→ **Stated exercise 1**: Please copy word for word the part of the records that opens with the line containing "Given: Reply to the US national debt tweet" and closes with the line containing "Action: coord(350,22)", both included.

→ **Source extract**:
*-*-*

# big! Bigger! BIGGEST Okuma Distance Surfcasting Spinner Yet For 2019!



## Scuba Chris (Mar 12, 2018)

Okuma Surf 8K Oscillating Spinning Reel Hits The USA!

First revealed at 2018's ICAST show by Okuma's John Bretza in early July this monster surf casting reel was first released in Asia, Australia & Europe. Now in the USA the Surf 8K is slowly being released into American tackle outlets. The beginning teaser was one of many clips i took in Hawaii for the Izuo Tackle Show in Jan.2019 where new prototypes were revealed & modifications were being discussed on future pieces of gear. Now that the Surf 8K has been officially released in the States i can now publish this.

This amazing monster surfcasting spinner has been making me drool for months! On one unit i'm putting on 65lb braid backing to a 50lb monofilament top shot for deep-water pier usage while the other one will get 50lb braid backing to a 40lb mono top shot for deeper reef drops close to shore. I'm doing this for 3 reasons-
1) Most reef species will damage up to the first 20yd of leader in the places i frequent. So for me to put on 50m of mono seems plausible. I'll have enough top shot for 2 riggings.
2) If the predator over-powers the leader line it'll break at the braid junction due to the difference in line strength. This way it's a cheap line configuration as i can tie on another cheaper top shot and not risk loosing my much more expensive backing.

*-*-*

→ **Listing**:
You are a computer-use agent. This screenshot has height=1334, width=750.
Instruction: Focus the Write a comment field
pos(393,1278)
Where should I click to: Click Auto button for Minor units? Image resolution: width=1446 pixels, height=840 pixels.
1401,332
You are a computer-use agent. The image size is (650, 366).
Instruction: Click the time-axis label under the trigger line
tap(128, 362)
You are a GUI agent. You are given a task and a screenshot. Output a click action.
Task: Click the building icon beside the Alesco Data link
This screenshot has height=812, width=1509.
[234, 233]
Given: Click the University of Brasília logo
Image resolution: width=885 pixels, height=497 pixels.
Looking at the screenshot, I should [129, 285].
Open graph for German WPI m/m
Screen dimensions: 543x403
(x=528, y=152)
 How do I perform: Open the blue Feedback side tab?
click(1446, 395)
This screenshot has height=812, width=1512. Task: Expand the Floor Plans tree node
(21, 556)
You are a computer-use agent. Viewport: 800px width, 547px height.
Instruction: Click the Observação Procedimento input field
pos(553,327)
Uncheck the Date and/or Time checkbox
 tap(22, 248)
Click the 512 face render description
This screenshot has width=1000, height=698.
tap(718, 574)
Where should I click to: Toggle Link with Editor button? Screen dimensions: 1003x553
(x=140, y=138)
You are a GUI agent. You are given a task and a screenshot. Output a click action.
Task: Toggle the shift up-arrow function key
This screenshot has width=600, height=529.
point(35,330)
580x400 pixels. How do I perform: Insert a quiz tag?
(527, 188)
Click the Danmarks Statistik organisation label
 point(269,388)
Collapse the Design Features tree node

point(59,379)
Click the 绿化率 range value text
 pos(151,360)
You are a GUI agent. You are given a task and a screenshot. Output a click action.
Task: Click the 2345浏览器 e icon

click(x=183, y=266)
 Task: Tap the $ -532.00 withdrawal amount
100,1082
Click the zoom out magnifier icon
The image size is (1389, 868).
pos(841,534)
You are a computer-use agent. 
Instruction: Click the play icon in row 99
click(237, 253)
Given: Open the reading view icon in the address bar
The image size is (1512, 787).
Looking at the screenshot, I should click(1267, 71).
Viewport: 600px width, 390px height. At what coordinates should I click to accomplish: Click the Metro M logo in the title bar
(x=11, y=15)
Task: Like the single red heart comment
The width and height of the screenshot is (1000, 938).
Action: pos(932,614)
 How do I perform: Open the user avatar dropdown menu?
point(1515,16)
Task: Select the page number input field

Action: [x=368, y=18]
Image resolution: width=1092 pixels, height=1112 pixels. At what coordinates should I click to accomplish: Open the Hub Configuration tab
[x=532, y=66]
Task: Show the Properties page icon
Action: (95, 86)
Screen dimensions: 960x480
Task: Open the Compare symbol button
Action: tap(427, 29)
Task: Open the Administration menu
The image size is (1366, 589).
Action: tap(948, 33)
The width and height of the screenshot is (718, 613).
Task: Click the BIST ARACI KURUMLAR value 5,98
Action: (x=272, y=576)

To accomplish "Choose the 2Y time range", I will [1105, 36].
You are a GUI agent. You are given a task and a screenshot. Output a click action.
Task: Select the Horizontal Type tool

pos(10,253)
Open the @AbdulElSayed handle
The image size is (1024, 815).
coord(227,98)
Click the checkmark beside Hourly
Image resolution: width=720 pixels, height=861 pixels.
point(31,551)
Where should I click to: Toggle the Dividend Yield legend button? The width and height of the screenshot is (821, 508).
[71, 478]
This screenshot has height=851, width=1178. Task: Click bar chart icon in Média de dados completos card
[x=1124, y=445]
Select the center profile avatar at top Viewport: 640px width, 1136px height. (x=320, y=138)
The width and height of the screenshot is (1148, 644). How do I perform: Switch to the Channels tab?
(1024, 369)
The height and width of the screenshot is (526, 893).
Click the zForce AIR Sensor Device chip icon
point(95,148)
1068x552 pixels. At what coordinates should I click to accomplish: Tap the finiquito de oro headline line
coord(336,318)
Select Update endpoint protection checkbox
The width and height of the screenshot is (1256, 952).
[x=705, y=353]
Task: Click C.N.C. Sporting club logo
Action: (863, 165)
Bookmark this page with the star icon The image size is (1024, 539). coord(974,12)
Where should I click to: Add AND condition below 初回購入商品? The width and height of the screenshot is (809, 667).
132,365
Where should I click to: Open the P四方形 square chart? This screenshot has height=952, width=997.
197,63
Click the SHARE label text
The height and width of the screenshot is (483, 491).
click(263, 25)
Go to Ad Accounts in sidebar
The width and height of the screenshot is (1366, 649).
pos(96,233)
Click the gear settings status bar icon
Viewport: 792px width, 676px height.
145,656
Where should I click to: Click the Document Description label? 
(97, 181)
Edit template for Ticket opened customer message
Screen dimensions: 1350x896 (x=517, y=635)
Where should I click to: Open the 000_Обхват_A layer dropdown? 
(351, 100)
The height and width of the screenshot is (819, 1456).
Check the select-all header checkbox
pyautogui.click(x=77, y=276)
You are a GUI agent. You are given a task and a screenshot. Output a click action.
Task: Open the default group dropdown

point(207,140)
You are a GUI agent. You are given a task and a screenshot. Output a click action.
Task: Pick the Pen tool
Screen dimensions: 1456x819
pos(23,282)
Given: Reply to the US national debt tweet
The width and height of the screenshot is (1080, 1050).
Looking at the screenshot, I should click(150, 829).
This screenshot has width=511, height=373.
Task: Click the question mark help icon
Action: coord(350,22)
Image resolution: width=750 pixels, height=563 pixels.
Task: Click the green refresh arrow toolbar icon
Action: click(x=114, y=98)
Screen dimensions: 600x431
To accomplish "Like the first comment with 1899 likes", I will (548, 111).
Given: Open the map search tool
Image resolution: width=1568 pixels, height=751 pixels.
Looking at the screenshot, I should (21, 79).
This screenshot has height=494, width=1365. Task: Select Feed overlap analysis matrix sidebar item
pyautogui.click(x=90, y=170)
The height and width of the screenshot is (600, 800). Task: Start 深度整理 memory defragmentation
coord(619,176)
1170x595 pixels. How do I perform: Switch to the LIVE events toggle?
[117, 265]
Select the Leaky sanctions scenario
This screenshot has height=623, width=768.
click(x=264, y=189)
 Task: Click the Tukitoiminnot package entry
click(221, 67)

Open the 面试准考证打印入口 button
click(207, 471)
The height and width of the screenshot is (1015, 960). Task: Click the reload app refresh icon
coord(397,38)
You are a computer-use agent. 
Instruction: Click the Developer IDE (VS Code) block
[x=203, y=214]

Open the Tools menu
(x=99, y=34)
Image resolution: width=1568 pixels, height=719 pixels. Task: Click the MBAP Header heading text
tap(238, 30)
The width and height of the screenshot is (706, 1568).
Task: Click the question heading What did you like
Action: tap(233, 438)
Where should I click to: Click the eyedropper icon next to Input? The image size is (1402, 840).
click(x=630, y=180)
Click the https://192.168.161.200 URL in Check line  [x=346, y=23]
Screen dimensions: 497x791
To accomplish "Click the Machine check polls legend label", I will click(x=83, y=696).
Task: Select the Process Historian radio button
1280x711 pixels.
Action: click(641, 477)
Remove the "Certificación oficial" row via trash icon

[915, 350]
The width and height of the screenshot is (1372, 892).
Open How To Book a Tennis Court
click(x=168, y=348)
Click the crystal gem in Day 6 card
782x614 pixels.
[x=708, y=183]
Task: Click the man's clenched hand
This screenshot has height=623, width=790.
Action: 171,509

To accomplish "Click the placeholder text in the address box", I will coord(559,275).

*-*-*

→ **Stated exercise 2**: Carry the forum post about the Okuma Surf 8K reel forward from the point where it stops.

→ **Answer 1**:
Given: Reply to the US national debt tweet
The width and height of the screenshot is (1080, 1050).
Looking at the screenshot, I should click(150, 829).
This screenshot has width=511, height=373.
Task: Click the question mark help icon
Action: coord(350,22)

→ **Answer 2**:
3) I'm strong enough to grab the line & break it if it gets hung-up. My next configuration would be 100lb backing to a 80lb top shot. For that i'd have to wrap the line to break it.

Okuma Surf 8K Stats-
Slow Oscillation For Casting Long Distances Due To The Tight Line Layering Technology.

Hydro-Block Drag System-Drag System Is Sealed To Keep Out Water & Debris Like Sand.

Brush Guards- Prevents Braid From Slipping Under The Spool While Casting In High Winds.

Manual Bail- For Chunking Large Heavy Baits.

Dual Force Drag System- Like The Azores Spinners The Stacked Top & Bottom Drag Washers Are Sandwiched To Create Even Drag Pressure Between The Stacks

Heavy Thick Bail Wire (Always My Favorite)!

6 Ball Bearings (5 + 1rb).

Weight 26.9oz/39.68lb/765g.

4.7:1 Gear Ratio.

42.6in Per Turn.

Extra Thick & Strong Aluminum Handle.

Line Keeper.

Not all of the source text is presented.